The situation was well described in the subsequent report of the Royal Commission:
Stern judicial voice: … hot, humid, rainless conditions culminated on 19th January when severe electrical storms produced a series of lightning fires extending from Mundaring in the north to Manjimup in the south, to be followed by further severe, dry thunderstorms and lightning fires the following evening. The fires thus started, burnt under continuing heatwave conditions for the next five days and a disastrous "blow up" occurred on the evening of 24th January, when cyclonic winds associated with the southern movement of a tropical cyclone struck miles of partially controlled and uncontrolled fires. Heavy destruction of forest land and property resulted......
Narrator: The bald and dry reporting of the Royal Commissioner is to be expected in an official document, but it fails to convey the drama and tragedy of the events. For this we must turn to the voices of the firefighters and survivors, the people who were there, at the front, at the time, and who later recorded their experiences.
Frank Campbell was the DFO, or Officer in Charge of the Forests Department’s HQ at Dwellingup at that time. In this position he was responsible for bushfire control over the hundreds of thousands of acres of the jarrah forests around Dwellingup. He recalls:
Sound FX: Rumble of thunder and crack of lightning, fades …
Voice of Frank Campbell: I was in the forestry office with my senior staff on the Thursday the fires started. We all knew there was going to be trouble ... the first lightning storm came through late in the afternoon and Albert Kalnins, the lookoutman at Mt Wells fire tower, began to phone through the lightning strikes.

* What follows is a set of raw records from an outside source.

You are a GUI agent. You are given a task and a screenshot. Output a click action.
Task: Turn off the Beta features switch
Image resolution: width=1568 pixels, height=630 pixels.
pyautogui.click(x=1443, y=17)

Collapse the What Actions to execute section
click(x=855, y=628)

We mobilised the gangs and officers right from this point. By 6.30 pm we had plotted six separate fires in the Dwellingup forests. They were burning in heavy fuels under hot and windy conditions.
Every officer and firefighter were dispatched, and overnight they did a wonderful job. By early the next morning, all but one of the fires had been stopped. But stopping the running fire is only the first stage in firefighting. There was a big mop-up job ahead of us to make the fires safe.

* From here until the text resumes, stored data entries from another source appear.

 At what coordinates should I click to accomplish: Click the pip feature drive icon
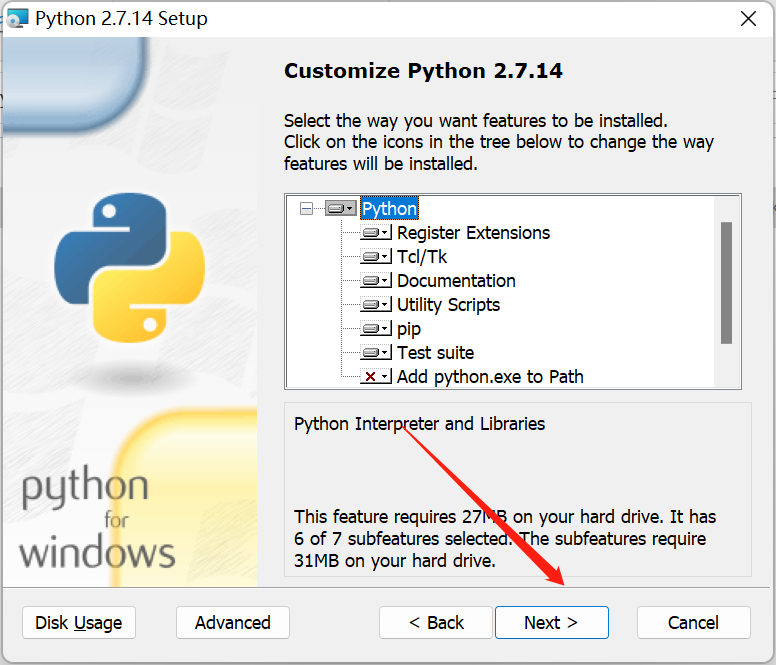pyautogui.click(x=376, y=329)
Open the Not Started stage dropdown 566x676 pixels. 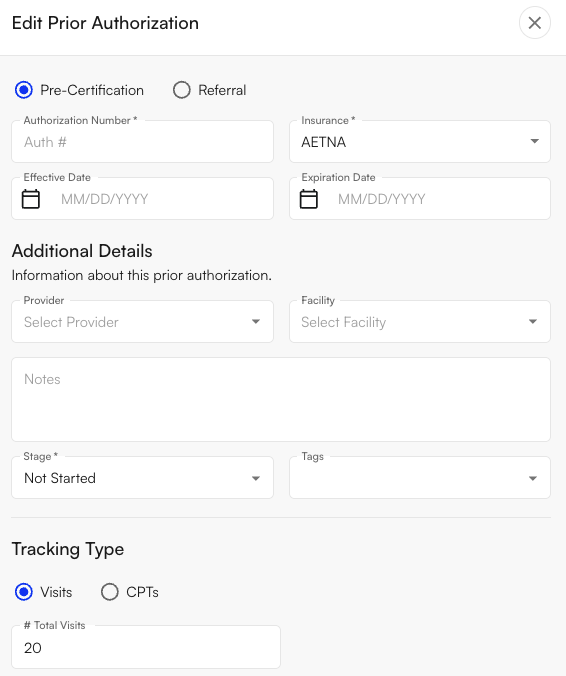click(x=142, y=478)
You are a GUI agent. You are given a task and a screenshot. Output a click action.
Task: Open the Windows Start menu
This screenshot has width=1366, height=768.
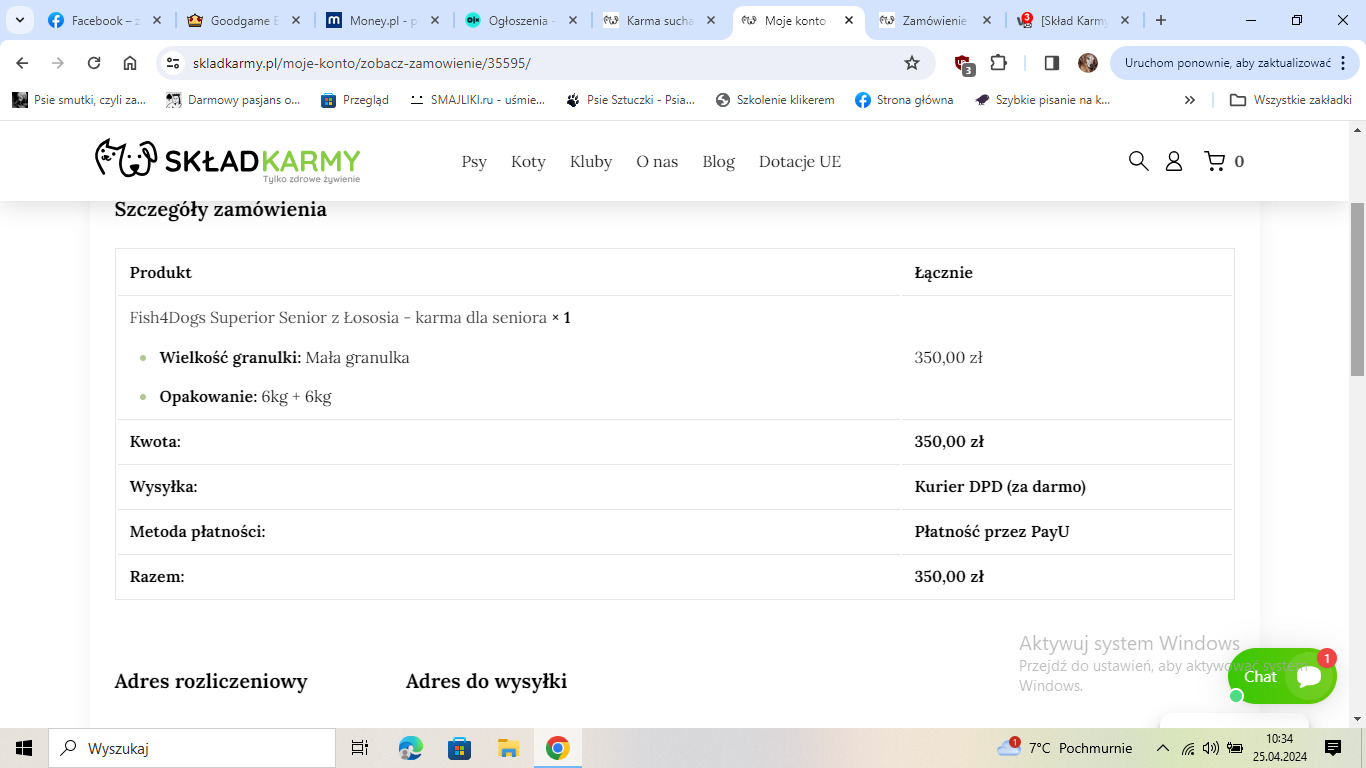24,748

Narrator: Then came the kicker. Frank Campbell arranged for the fire lookout towers to be manned from before dawn on the next (Friday) morning. He goes on:
Voice of Frank Campbell: As soon as the lookout towers were up at first light, four new fires from the previous night’s lightning storm were identified. The temperature that day reached 41C and we all knew we had a cruel day ahead of us.
Narrator: Des Donnelly was a 17-year-old cadet forester, and a member of Jimmy Warren’s forestry gang at that time. He was one of those who worked all through that first night. In the late-afternoon of Day One, the crew had been dispatched to a spot deep in the forest east of Dwellingup where a smoke had been reported. Des recalls:
Sound FX: old truck grinding its gears and pulling to a halt
Voice of Des Donnelly: The fire was confined to the topmost branches of a very large jarrah tree which had been struck by a bolt of lightning. A shower of rain had dampened the bush and prevented spot fires from starting at the foot of the tree. We walked in, carrying our gear, and found the tree.
By this time, it was almost dark. We did not have a chainsaw and so we had to fell the tree with axes and a crosscut saw.
Sound FX: steady beat of axes chopping, fades, and is heard under, as Des continues …
While two of us worked on scarfing the tree with axes and then backing it down with the crosscut, the others raked a fire trail around the area immediately surrounding the tree. The bush had dried out and spot fires were beginning to take hold. Finally, we got the tree on the ground and were able to burn out the area within the rake trail.
While this was going on our overseer Jimmy made a radio call to HQ. He was told to pack up immediately and head to a running fire on North East Road.
We arrived at this fire about one o’clock in the morning and proceeded to carry out the standard attack, starting on the head fire and working back around the flanks. It was ironstone country and hard going … but we managed to get a raked trail around the fire by daybreak and stop the running fire.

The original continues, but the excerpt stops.